Anger

Earlier this week someone told me to think about things that make me angry. Being the overly-analytical person that I am, I started thinking about anger itself. Complicated little emotion, that one. I’m not sure we know how to express it.

When people are sad or hurt (physically or emotionally) there are characteristic responses. Not everyone breaks into tears, but that is, of course, a classic indication that something painful is going on. Some people sigh or just simply look unhappy. Fear, too, is fairly obvious when it comes to expression. Watch any scary movie and you’ll see the common conception of fear– people scream, shake, etc. Sure, movies aren’t the best way to judge society, but the point still stands.

Then there’s anger.
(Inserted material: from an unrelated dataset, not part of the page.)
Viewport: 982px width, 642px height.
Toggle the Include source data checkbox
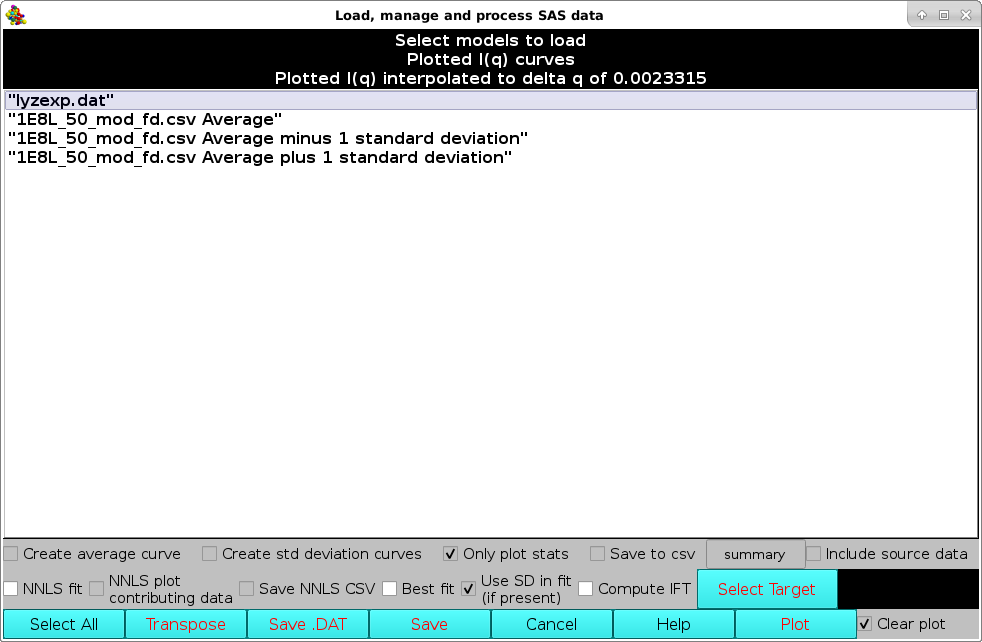pos(814,554)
What do we do with that little bugger? There’s certainly alot of it.

Anger is new to me. Like far too many people, I grew up in one of those situations where *everyone* was angry, and almost everyone got hurt. Nothing like being beaten every other hour to drive those pesky emotions far from the surface. But enough of that. This isn’t a Freudian post.
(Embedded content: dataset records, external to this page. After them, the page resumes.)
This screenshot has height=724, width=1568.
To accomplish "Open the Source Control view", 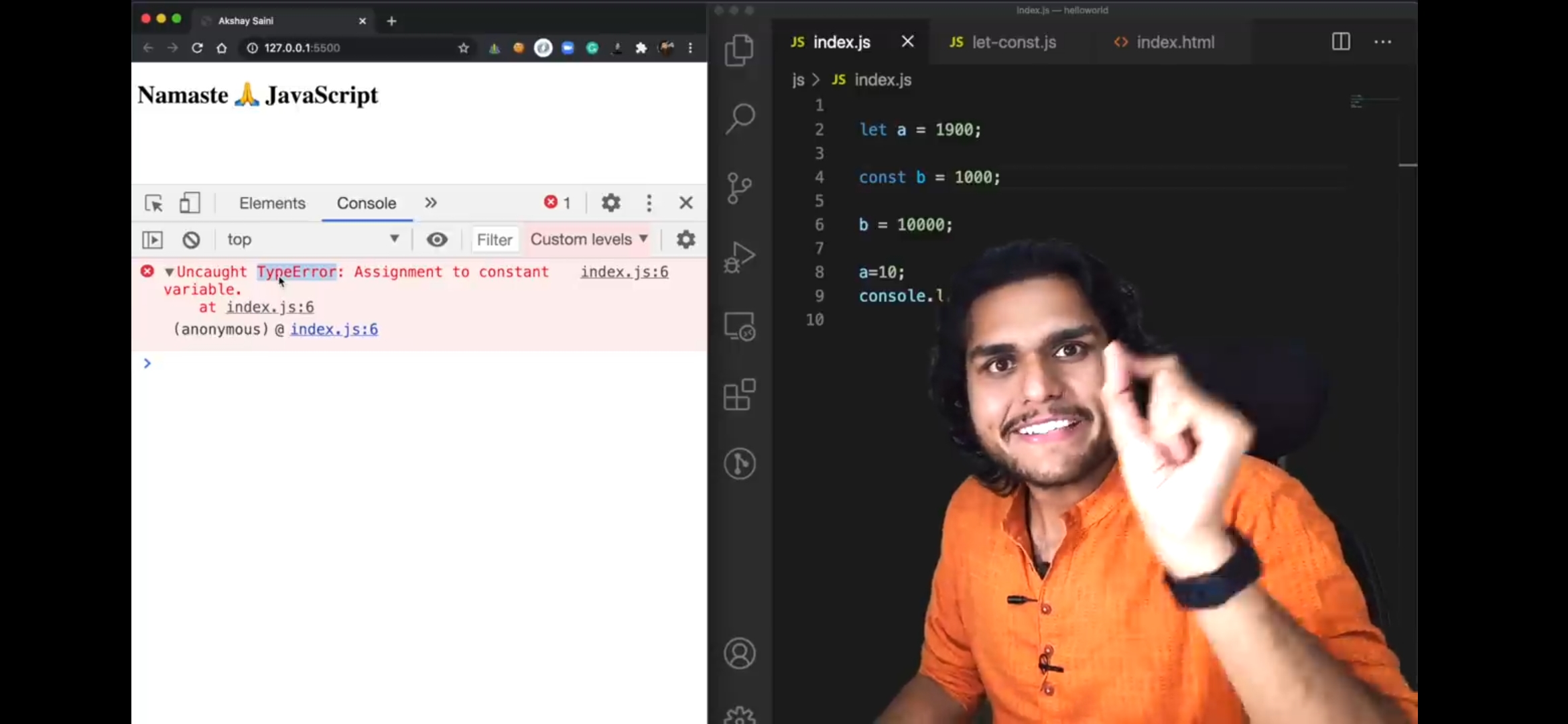I will point(739,188).
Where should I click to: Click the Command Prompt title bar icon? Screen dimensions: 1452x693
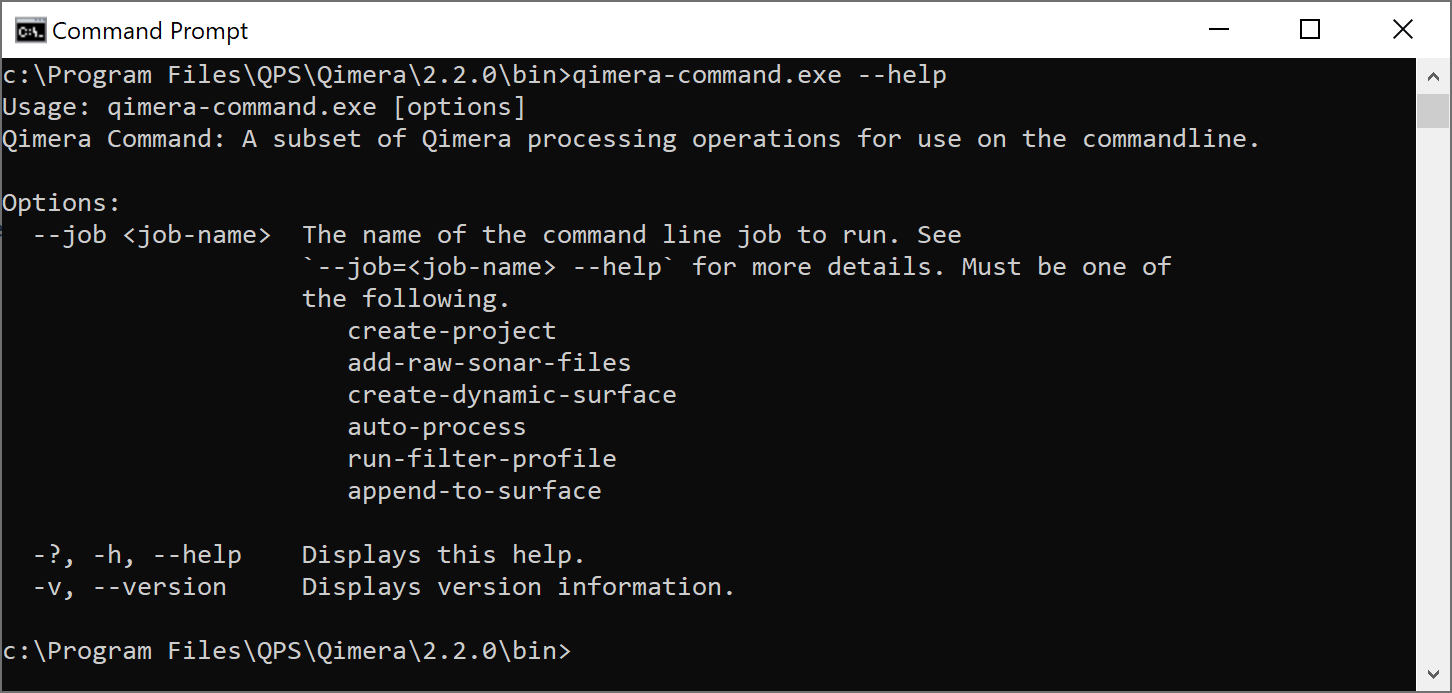pos(29,31)
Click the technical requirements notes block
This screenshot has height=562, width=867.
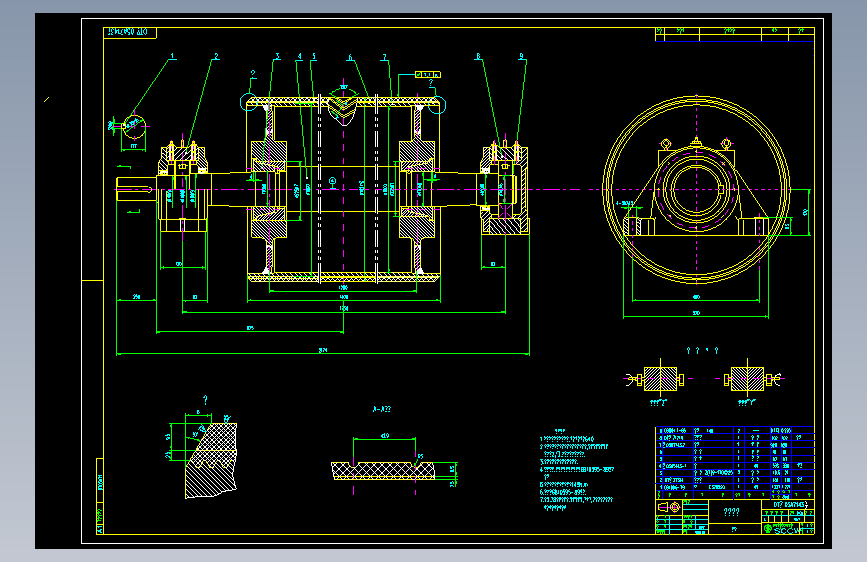(x=577, y=469)
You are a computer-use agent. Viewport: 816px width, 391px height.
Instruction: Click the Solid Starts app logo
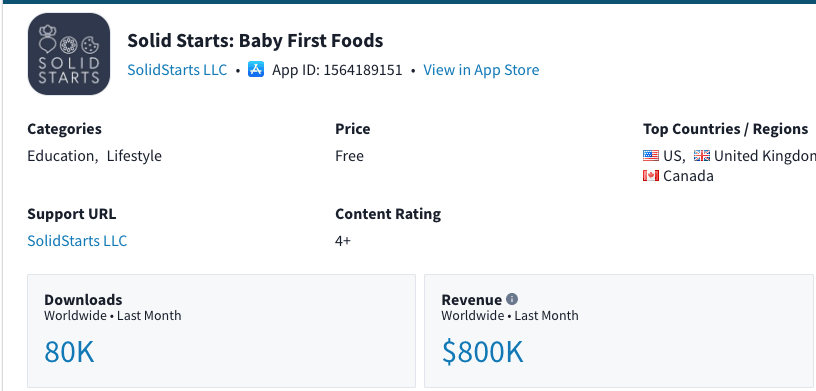point(69,54)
I *did* however, just learn to connect a specific sensation with anger. Bloody well great and all, except now that I know I feel it, I haven’t got a clue as to how I should express it. People tell me simply stating that I am angry without changing inflection isn’t good enough, even though I am a British expat. Apparently we appear repressed from time to time.

So for anyone who might happen to stumble upon this, how do *you* express anger? I think physical stuff is relatively common. People go for a run, a bike ride, or whatever. Then there are those who yell or scream or punch pillows.

Me? I just play the guitar until my fingers bleed. Bad week to be one of my fingers.